### MATERIAL SHOWN
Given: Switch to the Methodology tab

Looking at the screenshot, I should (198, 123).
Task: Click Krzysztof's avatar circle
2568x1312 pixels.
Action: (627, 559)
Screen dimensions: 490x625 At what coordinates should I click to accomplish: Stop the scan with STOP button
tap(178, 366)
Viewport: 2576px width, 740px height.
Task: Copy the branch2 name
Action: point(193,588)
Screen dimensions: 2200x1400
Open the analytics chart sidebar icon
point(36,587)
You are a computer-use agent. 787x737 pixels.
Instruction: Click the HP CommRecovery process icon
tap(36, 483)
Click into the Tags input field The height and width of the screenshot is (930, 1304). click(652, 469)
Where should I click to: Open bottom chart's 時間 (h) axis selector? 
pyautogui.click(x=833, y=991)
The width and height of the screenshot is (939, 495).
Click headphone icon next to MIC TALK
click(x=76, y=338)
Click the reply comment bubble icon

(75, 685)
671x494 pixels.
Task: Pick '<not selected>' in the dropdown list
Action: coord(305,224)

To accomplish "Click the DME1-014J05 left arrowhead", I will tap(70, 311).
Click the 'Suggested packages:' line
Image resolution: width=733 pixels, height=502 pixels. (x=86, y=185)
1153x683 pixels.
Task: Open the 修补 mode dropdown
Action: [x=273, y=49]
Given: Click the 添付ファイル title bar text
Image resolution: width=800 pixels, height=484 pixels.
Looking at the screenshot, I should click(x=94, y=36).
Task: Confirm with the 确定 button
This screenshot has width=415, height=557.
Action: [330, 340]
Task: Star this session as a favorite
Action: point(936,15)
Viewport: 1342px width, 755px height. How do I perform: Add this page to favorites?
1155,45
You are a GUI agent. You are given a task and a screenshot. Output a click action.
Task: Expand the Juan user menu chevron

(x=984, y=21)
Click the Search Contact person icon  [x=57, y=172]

### WRITTEN TASK
Retype the items from the start through the line containing "Action: point(193,588)", copying each line exactly as it appears.

### SOLVED PROBLEM
Given: Switch to the Methodology tab

Looking at the screenshot, I should (198, 123).
Task: Click Krzysztof's avatar circle
2568x1312 pixels.
Action: (627, 559)
Screen dimensions: 490x625 At what coordinates should I click to accomplish: Stop the scan with STOP button
tap(178, 366)
Viewport: 2576px width, 740px height.
Task: Copy the branch2 name
Action: point(193,588)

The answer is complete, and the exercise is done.